# List of Sites With Poor Customer Satisfaction



## DarkFlare69 (Feb 28, 2015)

*List of Sites With Poor Customer Satisfaction​*In this thread, you can post a site you or a friend ordered from and got scammed, played, or had terrible shipping time/quality. I'll keep this thread as up to date as possible!

List of Sites:


Spoiler



http://ncardcanada.com - Machine generated emails & scam
http://3ds-passion.com - Shady emails & scam
http://gozenbaby.com - Fake credit card charges & scam
https://www.ndsgamer.com - Does not ship outside of the USA, no warning to tell you that
http://new3dscard.co.uk - Inaccurate shipping location (ships from China, not UK) & scam
http://teensy.co.uk - Fraud
http://bestr4i3ds.com - Scam
http://3dscardshop.com - Prices do not reflect the actual charges



This list will be updated as much as possible.


----------



## sampson (Mar 3, 2015)

You can add 3dscardshop.com to that list. The prices do not reflect the actual charges as they charge Yuan instead of USD which ends up being more plus most card processors also charge a currency change fee. Not only that they never send you tracking info if you pay for the more expensive shipping method, never respond to emails and I never saw my item I purchased over 2 months ago. At least chargebacks exist.


----------



## Costello (Mar 3, 2015)

to be honest that list seems to come out of nowhere, how about you add sources to back up your statements?
we wouldn't want people to think you are doing this as a personal vendetta against competitors or something


----------



## sampson (Mar 3, 2015)

Well mine is valid as I'm currently dealing with it 

If you want I could show you a pic of the chargeback letter I received today but just like most seedy sites the processing shows up as a different website - www.artysale.com.


----------



## Ryukouki (Mar 3, 2015)

Hate to break it to you, but a lot of sites ship out of China and that can't really be considered a "scam" in the traditional sense. ;P Usually sites that say they ship from the States can be distinguished as really shipping from China by looking at website cues.


----------



## sampson (Mar 3, 2015)

Honestly I'd call this pretty scammy:






I never use this specific CC and the only charges on the statement were for the card and TurboTax for my return. The date also matches the charge as well. It's listed as "SHOE STORES" on merchant category 

I was well aware this was a Chinese site and located there when purchasing but yeah, multiple emails with 0 response and no tracking. They also had a really shady method of doing Paypal as well which should've been a red flag to just stop my order:


----------



## how_do_i_do_that (Mar 3, 2015)

sampson said:


> You can add 3dscardshop.com to that list. The prices do not reflect the actual charges as they charge Yuan instead of USD which ends up being more plus most card processors also charge a currency change fee. Not only that they never send you tracking info if you pay for the more expensive shipping method, never respond to emails and I never saw my item I purchased over 2 months ago. At least chargebacks exist.


 
Exchange fees are applied by your bank or card service provider, not the vendor.  You will ALWAYS have exchange fees applied to any transaction when dealing with international shops.


----------



## sampson (Mar 3, 2015)

how_do_i_do_that said:


> Exchange fees are applied by your bank or card service provider, not the vendor. You will ALWAYS have exchange fees applied to any transaction when dealing with international shops.


 

Right, but the invoice is in USD not Yuan. I do plenty of importing from Japan and am well aware of this however the fees only happen when currency changes from one nation to the other. Not only that the charge is MORE than the invoice before the currency exchange fee.


----------



## how_do_i_do_that (Mar 3, 2015)

If your paying through paypal on an international order then paypal will charge you the exchange fees. Which seems to be the case. And the bank/card service will likely apply thier own exchange fees as well.
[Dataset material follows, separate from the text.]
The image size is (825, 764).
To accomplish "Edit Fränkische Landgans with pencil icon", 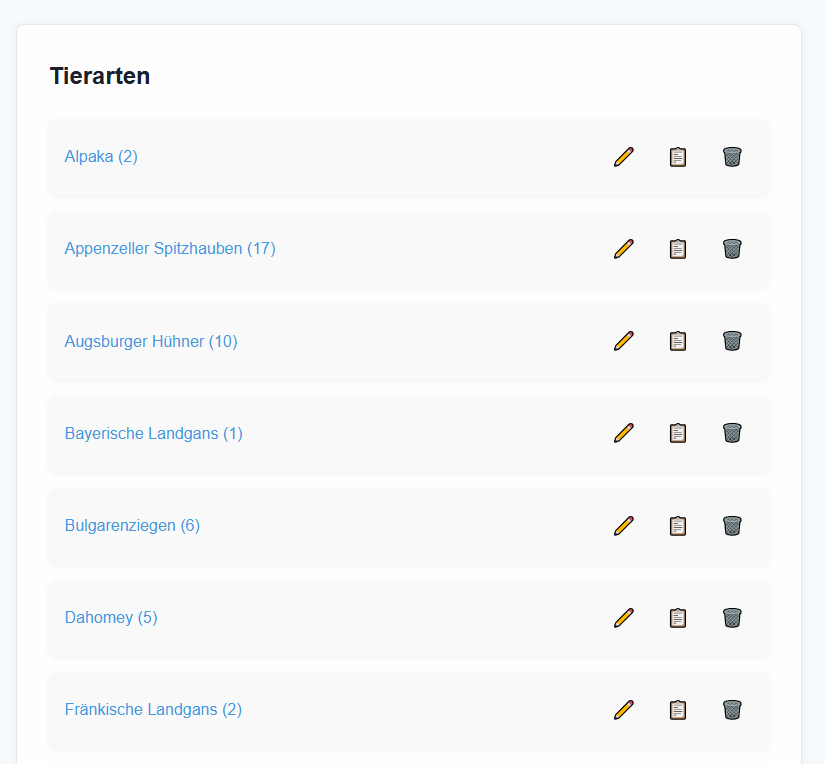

paypal charges a 2.9% transaction fee plus a 1% cross-border fee and/or 2.5% currency conversion.
That is what your seeing on your transaction on that statement.

https://www.paypal.com/us/webapps/mpp/merchant-fees

Basically what your seeing is the vendor is passing the fees onto you.

One more reason NOT to use paypal.


----------



## sampson (Mar 3, 2015)

PayPal will waive most all those fees if you do a direct bank transfer to them and only the merchant pays a fee. Regardless I would never have done it for this specific purchase because purchasing "SEO BackLinks" is a service and null/voids their buy protection service.


----------